New York Times Public Editor Clark Hoyt was a credit to his paper this past weekend when he essentially admitted that the Times screwed up in publishing anonymous quotes in a story about Caroline Kennedy’s withdrawal from consideration for the Senate seat in New York:
On Jan. 22, the day after Kennedy withdrew, [Times reporter] Hakim received one of the calls from the [Gov. David] Paterson camp, and at 2:52 p.m., an article appeared on the paper’s Web site under the headline, “Taxes and a Housekeeper Are Said to Derail Kennedy’s Bid.” It quoted the anonymous source as saying that Paterson “never had any intention of picking Kennedy because it was clear that she wasn’t ready for prime time. She had botched her rollout. She was unprepared. She clearly had no policy experience and couldn’t handle the pressure of the public stage.” The article had no more information about the tax and housekeeper problems than was in the headline.
As Hoyt explains, Times staff felt the pressure to keep up with the New York Post, which had just posted a story about Kennedy nine minutes earlier. In its haste, the Times did a disservice to Kennedy and its readers.

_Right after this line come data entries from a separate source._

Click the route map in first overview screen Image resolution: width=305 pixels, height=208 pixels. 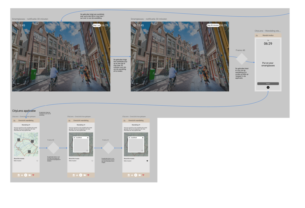(x=26, y=144)
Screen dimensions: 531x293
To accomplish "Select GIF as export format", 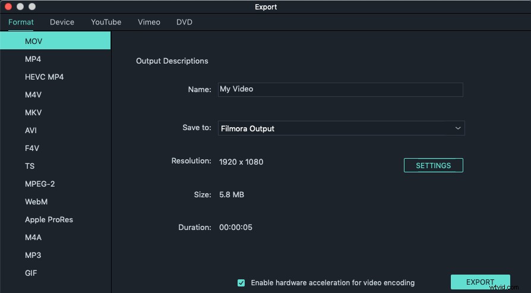I will pyautogui.click(x=31, y=273).
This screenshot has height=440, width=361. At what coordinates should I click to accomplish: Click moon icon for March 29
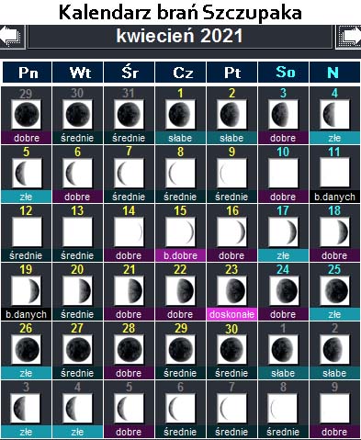coord(26,114)
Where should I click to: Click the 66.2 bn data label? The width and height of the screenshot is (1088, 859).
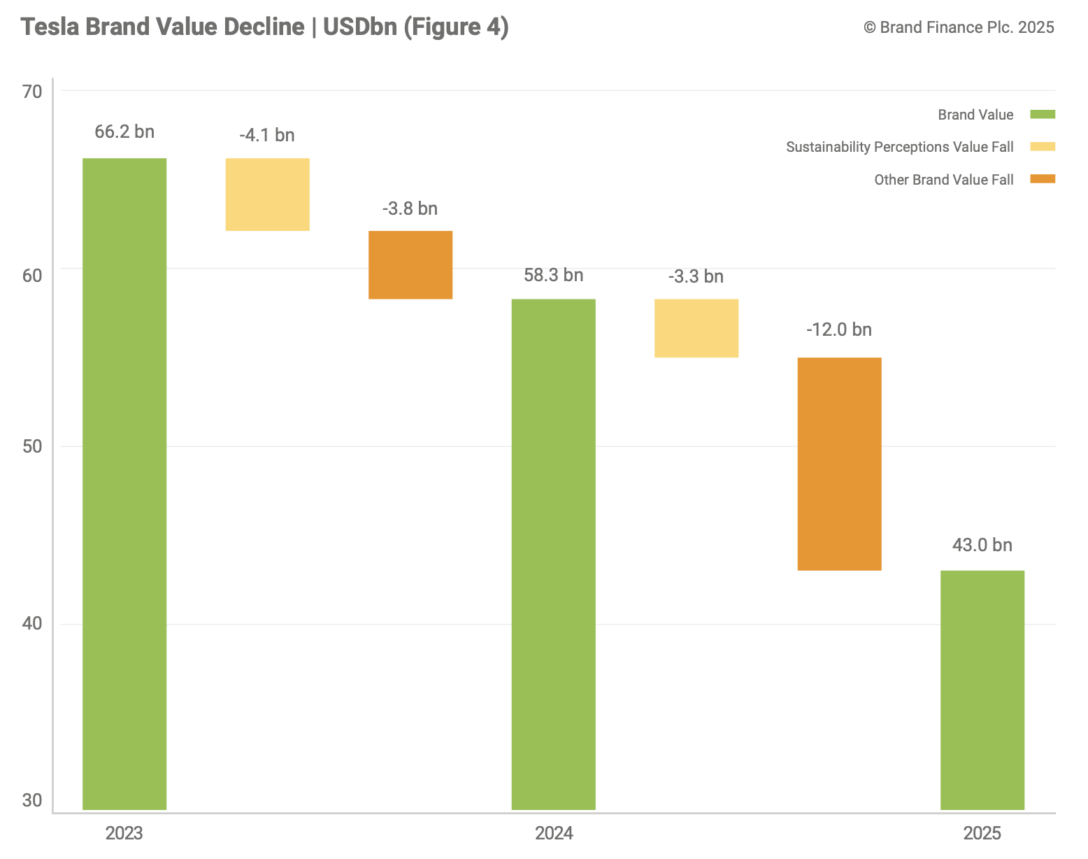click(124, 132)
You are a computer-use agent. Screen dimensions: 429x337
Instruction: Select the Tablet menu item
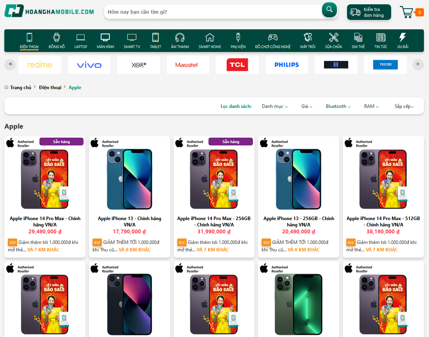pyautogui.click(x=155, y=41)
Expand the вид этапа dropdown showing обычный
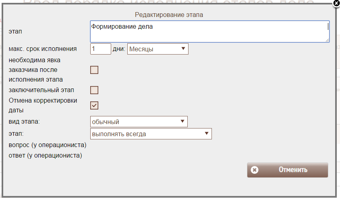Image resolution: width=340 pixels, height=198 pixels. [x=139, y=122]
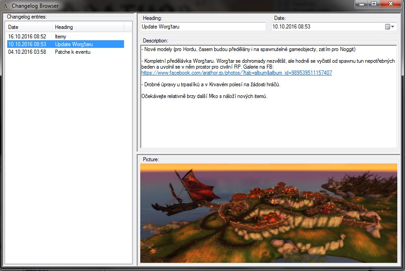Click the Worg'tar landscape picture

point(268,213)
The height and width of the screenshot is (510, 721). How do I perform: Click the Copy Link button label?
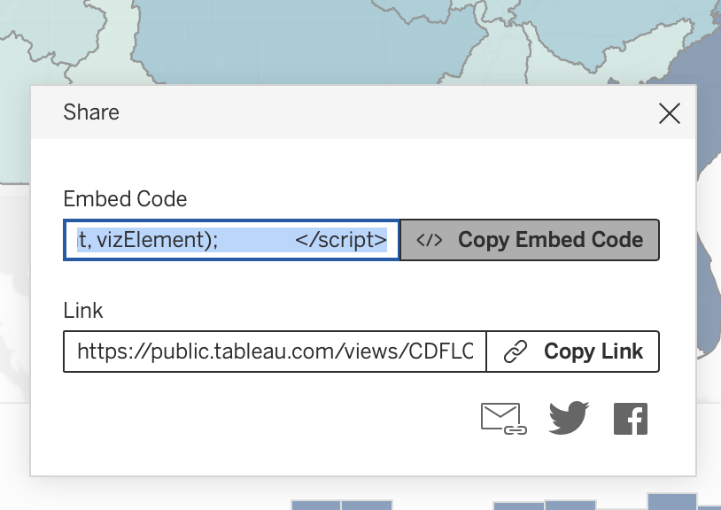593,352
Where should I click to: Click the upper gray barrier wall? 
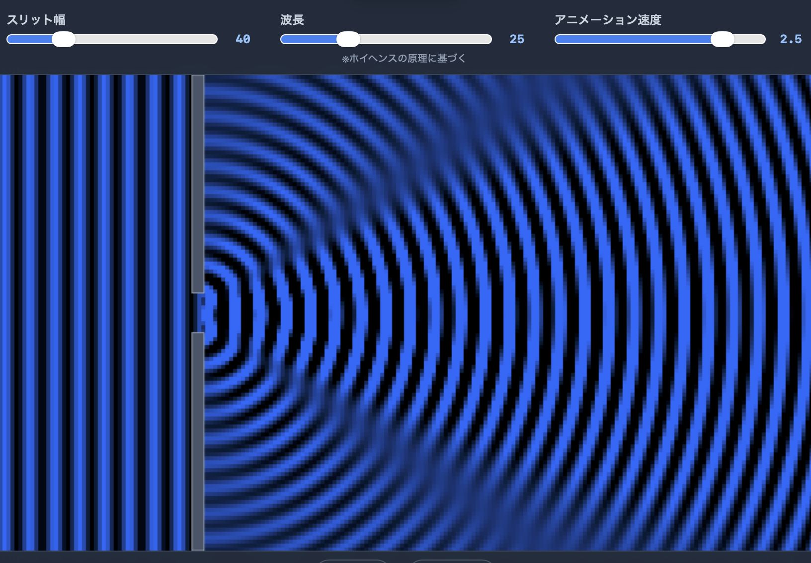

But Mathew Ingram, writing for Nieman Journalism Lab, saw the gaffe and subsequent reader reaction as a case of news business “evolving online in real time“:
But to me, the Kennedy story evolved exactly as many stories evolve in real-time online. … Readers complained to Hoyt within minutes of the story appearing, as did some other NYT editors, and as a result the story was broadened and more fact-checking was done.
That to me is a success.
It is indeed a positive that more fact-checking was done as a result of reader and editor complaints, and that the story was enhanced with quotes disputing the source’s account. But that doesn’t mitigate the basic cause of those complaints: that the Times had violated its own Confidential News Sources Policy:
We do not grant anonymity to people who use it as cover for a personal or partisan attack. If pejorative opinions are worth reporting and cannot be specifically attributed, they may be paraphrased or described after thorough discussion between writer and editor. The vivid language of direct quotation confers an unfair advantage on a speaker or writer who hides behind the newspaper, and turns of phrase are valueless to a reader who cannot assess the source.
Hoyt quotes Bob Steele, ethicist at Poynter Institute, who sums up the issue correctly in my opinion:
“Competitive fervor is not a justifiable ethical value.”